The final episode of Confidential was for the season finale:

http://www.bbc.co.uk/doctorwho/dw/news/bulletin_110928_01


----------



## SnakeEyes (Dec 26, 2000)

Linnemir said:


> Sentimental? Yes! Feel-good? Definitely! Predictable? Yeah, but better we predict happy endings than tragic ones ...


Yep pretty much my thoughts as well. Again, the more surprising thing to me on Christmas was that the new AbFab was funny.


----------



## BitbyBlit (Aug 25, 2001)

I agree that last year's special was better than the main plot of this one, although I still liked this one. But the last five minutes was one of my favorite moments in Doctor Who history.

Taken alone, there wasn't much there. But when put into the context of everything the Doctor, Amy, and Rory have been through, that reunion was amazing. And then to have that reunion culminate in the Doctor, the one who lost his home and before that never really felt at home, finding out that they reserved a spot for him each year...What an amazing gift for him to receive.

Merry Christmas Doctor.


----------



## IndyJones1023 (Apr 1, 2002)

My allergies were really kicking up at the end.


----------



## kmccbf (Mar 9, 2002)

A lot of the Confidential type of footage seems to be posted on the Doctor Who offical facebook page.


----------



## ADent (Jan 7, 2000)

It was like many recent episodes - fun and engrossing, but not so great when you think about it.

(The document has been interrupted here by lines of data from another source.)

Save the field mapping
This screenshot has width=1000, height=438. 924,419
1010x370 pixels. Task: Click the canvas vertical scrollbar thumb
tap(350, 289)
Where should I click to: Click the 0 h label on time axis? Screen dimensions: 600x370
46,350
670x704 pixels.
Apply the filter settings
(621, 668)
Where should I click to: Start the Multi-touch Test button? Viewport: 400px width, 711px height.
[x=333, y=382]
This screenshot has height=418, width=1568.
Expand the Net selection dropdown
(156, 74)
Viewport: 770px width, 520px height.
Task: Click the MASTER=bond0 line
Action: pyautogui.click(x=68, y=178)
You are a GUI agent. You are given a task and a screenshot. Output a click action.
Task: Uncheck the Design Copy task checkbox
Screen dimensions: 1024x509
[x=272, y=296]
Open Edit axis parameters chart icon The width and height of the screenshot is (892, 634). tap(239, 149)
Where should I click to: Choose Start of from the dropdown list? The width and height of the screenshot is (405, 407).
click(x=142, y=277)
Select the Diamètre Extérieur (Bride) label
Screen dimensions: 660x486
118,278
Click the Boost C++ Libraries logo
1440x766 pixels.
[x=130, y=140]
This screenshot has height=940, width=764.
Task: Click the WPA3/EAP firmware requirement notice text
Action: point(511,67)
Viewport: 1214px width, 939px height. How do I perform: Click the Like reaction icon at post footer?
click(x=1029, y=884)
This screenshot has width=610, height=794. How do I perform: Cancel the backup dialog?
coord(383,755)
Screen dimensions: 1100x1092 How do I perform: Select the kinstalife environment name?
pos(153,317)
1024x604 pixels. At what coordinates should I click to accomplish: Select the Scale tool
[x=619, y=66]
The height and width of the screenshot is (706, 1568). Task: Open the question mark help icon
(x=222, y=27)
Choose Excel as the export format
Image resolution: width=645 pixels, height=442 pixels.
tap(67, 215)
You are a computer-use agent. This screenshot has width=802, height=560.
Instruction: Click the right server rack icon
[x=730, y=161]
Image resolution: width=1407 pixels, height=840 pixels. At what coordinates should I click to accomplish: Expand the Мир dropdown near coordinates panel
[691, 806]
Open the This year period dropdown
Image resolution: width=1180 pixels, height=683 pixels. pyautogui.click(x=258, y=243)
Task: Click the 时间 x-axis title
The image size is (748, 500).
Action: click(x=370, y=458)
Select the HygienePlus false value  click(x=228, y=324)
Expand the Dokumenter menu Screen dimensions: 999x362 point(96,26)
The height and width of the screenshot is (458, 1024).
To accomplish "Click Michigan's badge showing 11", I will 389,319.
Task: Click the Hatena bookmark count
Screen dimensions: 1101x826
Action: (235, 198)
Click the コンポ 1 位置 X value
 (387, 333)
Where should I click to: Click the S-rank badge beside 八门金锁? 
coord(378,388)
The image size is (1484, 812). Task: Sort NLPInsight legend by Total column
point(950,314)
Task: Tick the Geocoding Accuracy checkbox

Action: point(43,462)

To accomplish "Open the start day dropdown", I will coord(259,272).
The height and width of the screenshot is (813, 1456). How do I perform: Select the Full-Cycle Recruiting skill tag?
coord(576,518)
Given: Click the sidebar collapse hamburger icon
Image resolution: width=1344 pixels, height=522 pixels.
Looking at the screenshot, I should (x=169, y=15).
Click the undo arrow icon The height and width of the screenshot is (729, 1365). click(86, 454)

Really a wooden time machine powered by (and only by) a Mom?


----------



## danterner (Mar 4, 2005)

ADent said:


> Really a wooden time machine powered by (and only by) a Mom?


That's the Power of Love.


----------



## vertigo235 (Oct 27, 2000)

ADent said:


> It was like many recent episodes - fun and engrossing, but not so great when you think about it.
> 
> Really a wooden time machine powered by (and only by) a Mom?


Well to be fair she did have all the souls from a a magical forest inside her too.


----------



## kdmorse (Jan 29, 2001)

vertigo235 said:


> Well to be fair she did have all the souls from a a magical forest inside her too.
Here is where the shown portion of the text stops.